Neben REvil und Conti war im Juni 2021 auch Grief mit schätzungsweise einem Dutzend getroffenen Zielen aktiv. Grief hat eine technisch aufwendige und durchgestylte Leak-Seite, die ganz dem klassischen Hackerklischee entspricht. Sie ist technisch hervorragend umgesetzt, mit Captchas und Anti-Crawl Techniken, die ein sehr hohes Maß an Professionalität belegen.
Mit verweisen auf Datenschutzgesetzgebung sowie eingeblendeten Daten zu Kosten von Ransomware-Angriffen tritt Grief deutlich anders auf als beispielsweise Conti. Es gibt außerdem Gemeinsamkeiten der verwendeten Software von Grief zu der nun inaktiven DoppelPaymer-Gruppe. Es könnte sich um dieselbe Gruppe handeln, oder Grief könnte sich eingekauft haben, um die Codebase und das Setup zu übernehmen, während die vorherigen Akteure ausgestiegen sind. Auch ein teilweise vorgenommenes rebranding mit alten und neuen Mitgliedern ist denkbar. Grief hat einige effektive Verbesserungen an der Verschlüsselung vorgenommen und nimmt außerdem nur noch den privacy coin Monero an, anstatt wie derzeit noch üblich Bitcoin.
Juli 2021
Während Conti im Juli mindestens 20 Ziele erpresste, war mit Lockbit 2.0 eine weitere Gruppe äußerst erfolgreich. Mit ihrem offensiven affiliate program traf Lockbit 2.0 mindestens 50 bis 60 Ziele in den USA, Europa, Südostasien, Oman und Saudi-Arabien. Die verwendete Software von Lockbit 2.0 soll dabei die schnellste im Verschlüsseln sein. (Angeblich ist Blackmatter noch schneller, deren Aktivität ist aber noch zu gering, um wirkliche Vergleiche zu ziehen). Lockbit 2.0 schreibt über diese affiliate program, Zitat:
„LockBit 2.0 does not function in post-Soviet countries.

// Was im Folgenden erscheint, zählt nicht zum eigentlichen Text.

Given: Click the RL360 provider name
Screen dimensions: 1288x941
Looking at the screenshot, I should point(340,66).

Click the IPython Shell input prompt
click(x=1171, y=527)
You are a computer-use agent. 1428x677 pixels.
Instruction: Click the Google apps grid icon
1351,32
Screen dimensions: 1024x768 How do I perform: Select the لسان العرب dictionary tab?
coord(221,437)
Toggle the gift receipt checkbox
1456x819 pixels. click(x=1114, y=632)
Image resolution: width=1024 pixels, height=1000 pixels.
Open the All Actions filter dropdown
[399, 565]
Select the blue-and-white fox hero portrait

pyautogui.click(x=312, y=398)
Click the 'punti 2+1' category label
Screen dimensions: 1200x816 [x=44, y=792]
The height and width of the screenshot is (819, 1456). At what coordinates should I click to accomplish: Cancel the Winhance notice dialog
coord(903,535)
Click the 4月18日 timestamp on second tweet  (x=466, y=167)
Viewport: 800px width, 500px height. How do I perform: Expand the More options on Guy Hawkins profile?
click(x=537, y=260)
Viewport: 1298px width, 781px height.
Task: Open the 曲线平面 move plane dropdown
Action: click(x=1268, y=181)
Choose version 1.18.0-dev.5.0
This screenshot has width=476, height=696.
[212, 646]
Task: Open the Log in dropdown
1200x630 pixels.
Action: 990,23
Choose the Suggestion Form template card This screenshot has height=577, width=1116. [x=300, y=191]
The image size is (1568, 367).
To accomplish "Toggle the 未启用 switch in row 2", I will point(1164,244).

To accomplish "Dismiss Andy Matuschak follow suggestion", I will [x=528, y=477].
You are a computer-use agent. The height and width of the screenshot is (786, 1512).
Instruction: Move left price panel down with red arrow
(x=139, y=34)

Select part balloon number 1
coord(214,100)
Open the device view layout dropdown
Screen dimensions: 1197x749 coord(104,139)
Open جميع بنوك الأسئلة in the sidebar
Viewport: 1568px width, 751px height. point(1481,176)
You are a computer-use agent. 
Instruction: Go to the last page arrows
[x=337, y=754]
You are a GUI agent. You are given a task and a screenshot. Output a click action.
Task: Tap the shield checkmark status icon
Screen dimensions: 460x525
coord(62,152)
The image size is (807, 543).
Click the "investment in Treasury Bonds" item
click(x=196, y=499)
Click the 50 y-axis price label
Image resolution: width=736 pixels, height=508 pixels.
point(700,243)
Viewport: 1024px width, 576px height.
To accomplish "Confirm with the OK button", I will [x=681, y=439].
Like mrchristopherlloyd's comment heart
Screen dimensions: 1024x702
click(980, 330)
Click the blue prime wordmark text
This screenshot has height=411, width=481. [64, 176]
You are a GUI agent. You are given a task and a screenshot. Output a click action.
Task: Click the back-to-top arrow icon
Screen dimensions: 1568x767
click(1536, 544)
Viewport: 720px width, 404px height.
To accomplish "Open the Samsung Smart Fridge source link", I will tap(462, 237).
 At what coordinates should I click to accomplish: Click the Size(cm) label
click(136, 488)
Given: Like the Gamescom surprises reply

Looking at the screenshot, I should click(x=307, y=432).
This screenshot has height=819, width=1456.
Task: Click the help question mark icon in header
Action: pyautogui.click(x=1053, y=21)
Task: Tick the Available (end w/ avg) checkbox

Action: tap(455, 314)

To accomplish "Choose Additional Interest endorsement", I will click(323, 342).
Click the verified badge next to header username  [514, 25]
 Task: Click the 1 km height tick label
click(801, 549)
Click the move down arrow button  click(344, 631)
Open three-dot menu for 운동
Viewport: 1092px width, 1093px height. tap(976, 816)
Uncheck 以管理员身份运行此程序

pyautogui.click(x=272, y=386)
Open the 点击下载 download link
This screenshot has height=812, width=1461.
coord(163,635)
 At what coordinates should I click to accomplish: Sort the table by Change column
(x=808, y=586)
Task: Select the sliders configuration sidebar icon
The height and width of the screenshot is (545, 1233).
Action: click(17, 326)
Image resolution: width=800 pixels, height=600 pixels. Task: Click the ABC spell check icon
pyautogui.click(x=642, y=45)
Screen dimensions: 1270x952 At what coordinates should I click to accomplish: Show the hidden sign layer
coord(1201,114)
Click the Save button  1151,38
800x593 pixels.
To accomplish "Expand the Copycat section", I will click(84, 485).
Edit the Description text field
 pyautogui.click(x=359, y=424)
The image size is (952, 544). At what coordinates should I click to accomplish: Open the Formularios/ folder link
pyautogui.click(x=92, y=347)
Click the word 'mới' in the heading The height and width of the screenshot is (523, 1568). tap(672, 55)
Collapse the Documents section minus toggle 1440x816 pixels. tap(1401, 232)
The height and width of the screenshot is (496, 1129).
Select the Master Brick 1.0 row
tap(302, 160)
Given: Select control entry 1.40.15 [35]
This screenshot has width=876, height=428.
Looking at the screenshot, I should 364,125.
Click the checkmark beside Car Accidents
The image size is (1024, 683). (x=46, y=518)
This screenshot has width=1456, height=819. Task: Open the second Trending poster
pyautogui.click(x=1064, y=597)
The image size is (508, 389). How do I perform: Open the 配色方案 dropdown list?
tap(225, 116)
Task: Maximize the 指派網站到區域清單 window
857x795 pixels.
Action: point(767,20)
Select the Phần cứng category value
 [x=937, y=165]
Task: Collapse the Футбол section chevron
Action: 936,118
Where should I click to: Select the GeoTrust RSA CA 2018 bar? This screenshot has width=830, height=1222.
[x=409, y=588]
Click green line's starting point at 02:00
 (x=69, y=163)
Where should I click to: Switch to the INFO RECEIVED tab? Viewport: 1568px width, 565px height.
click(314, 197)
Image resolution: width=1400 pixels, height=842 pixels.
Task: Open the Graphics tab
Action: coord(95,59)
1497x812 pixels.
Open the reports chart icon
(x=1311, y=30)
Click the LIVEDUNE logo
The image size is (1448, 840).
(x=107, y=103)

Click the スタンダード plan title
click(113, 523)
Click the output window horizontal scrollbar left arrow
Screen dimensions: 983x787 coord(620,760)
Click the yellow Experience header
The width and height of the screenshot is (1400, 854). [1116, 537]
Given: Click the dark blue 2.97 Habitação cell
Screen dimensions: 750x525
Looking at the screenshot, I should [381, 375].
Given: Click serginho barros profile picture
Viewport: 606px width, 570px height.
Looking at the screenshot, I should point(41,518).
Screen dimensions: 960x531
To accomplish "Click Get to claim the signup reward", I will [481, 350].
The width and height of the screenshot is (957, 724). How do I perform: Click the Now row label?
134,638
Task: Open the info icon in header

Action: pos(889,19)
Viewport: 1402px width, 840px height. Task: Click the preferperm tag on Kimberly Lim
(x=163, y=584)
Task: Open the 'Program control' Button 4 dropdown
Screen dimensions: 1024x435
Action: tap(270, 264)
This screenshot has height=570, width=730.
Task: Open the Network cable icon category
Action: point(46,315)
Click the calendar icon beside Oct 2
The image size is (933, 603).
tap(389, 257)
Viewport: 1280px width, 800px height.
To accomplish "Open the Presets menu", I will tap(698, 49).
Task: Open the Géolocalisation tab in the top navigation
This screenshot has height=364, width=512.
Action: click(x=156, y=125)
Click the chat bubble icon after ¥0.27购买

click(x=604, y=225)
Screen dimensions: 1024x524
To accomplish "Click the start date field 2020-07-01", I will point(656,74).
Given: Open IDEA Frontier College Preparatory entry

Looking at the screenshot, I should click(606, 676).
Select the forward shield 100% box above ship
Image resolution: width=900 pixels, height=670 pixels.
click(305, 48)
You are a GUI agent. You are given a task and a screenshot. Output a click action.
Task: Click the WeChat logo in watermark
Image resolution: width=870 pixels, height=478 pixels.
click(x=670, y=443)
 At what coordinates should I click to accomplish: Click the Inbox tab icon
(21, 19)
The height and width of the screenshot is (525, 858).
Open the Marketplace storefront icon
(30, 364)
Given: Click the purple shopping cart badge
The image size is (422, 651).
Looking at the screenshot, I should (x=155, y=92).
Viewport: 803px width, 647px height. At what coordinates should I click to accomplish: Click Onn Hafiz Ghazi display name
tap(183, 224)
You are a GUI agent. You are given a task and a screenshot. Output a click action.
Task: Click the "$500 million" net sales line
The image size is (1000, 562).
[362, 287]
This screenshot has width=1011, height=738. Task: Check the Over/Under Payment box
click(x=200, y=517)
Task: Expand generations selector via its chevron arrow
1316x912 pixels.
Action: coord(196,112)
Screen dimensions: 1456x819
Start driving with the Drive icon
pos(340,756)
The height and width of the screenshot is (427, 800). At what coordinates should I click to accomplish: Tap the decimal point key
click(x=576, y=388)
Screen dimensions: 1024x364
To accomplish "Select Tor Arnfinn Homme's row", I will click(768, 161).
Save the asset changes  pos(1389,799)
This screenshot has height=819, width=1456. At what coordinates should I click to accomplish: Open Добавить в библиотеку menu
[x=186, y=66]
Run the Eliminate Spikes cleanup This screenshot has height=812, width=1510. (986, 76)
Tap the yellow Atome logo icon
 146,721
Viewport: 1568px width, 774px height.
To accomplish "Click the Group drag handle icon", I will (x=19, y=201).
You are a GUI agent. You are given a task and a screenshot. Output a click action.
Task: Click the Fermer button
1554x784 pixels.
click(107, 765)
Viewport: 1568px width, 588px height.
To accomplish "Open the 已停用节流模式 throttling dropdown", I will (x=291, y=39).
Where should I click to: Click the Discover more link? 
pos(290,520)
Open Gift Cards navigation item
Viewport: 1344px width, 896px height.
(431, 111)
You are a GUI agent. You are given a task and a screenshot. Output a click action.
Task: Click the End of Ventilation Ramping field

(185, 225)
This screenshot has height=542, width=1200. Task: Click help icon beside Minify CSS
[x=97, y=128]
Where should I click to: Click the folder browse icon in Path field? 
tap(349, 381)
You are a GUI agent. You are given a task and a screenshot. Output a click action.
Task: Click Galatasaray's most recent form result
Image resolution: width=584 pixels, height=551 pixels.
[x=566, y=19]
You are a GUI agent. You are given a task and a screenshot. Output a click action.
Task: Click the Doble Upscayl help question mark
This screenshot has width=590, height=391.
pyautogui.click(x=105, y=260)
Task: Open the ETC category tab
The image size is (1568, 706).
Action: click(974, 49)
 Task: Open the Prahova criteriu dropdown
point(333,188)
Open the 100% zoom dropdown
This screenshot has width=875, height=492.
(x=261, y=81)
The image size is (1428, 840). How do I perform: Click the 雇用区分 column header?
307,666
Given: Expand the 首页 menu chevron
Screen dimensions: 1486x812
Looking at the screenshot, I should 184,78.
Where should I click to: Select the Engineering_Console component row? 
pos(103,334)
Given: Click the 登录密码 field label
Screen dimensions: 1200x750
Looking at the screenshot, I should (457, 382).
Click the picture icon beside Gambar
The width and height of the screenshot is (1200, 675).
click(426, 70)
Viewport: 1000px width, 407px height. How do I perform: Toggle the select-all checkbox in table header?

We cooperate only with experienced pentesters who are real professionals in such tools as Metasploit Framework and Cobalt Strike.
Cooperation terms and conditions are determined for each Customer individually.
With our help you can easily get more targets over the weekend than with any other affiliate program over the week.”
Insgesamt war im Juli ein hoher Grad an Aktivität zu verzeichnen – ich konnte über ein Dutzend diverse aktive Ransomware-Gruppen beobachten. Darunter Hive, Ragnar_Locker und die „Babuk“-Gruppe. Letztere schien eigentlich bereits inaktiv zu sein, hat aber dann im Juli doch ein paar Angriffe durchgeführt.
Babuk bezeichnete die Angriffe ironisch als „unangekündigte Audits“ und gab auch an, wen sie nicht „auditieren“.
Die hier ausgewählten Beispiele geben einige Strömungen der Szene wieder. Hier findet sich druckvolles Auftreten, gepaart mit professionellem Erscheinungsbild, aber auch ironische und anarchistische oder kapitalismuskritische Haltungen, oder explizite weltpolitische Aussagen. Dabei muss im Hinterkopf behalten werden, dass es sich hier um kriminelle Hacker handelt – natürlich sollte man ihr Auftreten, ihre Haltungen und Äußerungen nicht einfach für bare Münze nehmen. Nur weil eine Gruppierung von sich behauptet, sich an bestimmte Regeln zu halten oder bestimmte Ziele oder Regionen nicht anzugreifen, muss dies nicht zwangsläufig der Fall sein. Eines der wichtigsten Anliegen für Mitglieder dieser Gruppierungen ist schließlich, nicht erwischt zu werden. Daher ist das Legen falscher Spuren ein zentrales Schutzverhalten. Dazu kommt eine ausgeprägte Kultur von ironischen Verweisen, Insiderwitzen und spezieller Szenekultur, die sowohl innerhalb und zwischen diesen Gruppen existiert.
Ich werde die Szene auch über die nächsten Monate beobachten und ein weiteres Gruppen-Update mit neuen Einblicken in einem zukünftigen Blogpost verarbeiten.